Work order:
Report every line of the records beneath this task that holds the string "with".

------------

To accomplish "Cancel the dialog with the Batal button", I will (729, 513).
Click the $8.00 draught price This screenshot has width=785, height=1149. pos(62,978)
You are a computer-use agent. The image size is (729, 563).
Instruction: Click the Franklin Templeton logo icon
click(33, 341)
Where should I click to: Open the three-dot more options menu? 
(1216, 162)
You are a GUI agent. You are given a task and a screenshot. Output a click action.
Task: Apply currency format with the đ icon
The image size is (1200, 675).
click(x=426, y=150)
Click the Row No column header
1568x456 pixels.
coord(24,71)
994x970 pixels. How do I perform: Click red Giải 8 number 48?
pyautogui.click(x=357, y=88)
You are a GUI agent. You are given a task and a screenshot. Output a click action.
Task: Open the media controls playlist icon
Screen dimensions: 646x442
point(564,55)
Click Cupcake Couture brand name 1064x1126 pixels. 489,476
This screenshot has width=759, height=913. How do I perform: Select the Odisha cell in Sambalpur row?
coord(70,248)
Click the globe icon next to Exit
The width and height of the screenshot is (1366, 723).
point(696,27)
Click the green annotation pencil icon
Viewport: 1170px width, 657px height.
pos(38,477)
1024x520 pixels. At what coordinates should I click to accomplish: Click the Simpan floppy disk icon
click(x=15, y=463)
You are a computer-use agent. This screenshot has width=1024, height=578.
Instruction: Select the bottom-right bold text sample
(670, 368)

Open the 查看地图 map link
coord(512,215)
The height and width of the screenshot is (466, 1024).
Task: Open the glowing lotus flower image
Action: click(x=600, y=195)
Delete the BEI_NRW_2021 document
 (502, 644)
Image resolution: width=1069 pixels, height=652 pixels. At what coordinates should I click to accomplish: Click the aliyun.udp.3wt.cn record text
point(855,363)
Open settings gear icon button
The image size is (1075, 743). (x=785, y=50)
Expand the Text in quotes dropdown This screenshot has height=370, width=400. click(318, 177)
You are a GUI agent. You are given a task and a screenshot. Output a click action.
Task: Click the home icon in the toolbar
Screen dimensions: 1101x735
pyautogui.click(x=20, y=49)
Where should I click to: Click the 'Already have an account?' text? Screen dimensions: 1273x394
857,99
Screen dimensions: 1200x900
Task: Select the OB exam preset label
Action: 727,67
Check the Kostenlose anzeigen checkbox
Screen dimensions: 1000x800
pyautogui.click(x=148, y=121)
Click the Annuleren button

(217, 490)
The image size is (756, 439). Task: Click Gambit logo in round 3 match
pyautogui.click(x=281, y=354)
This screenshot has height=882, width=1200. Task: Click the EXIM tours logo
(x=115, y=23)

------------

Expected answer:
To accomplish "Cancel the dialog with the Batal button", I will (729, 513).
Task: Apply currency format with the đ icon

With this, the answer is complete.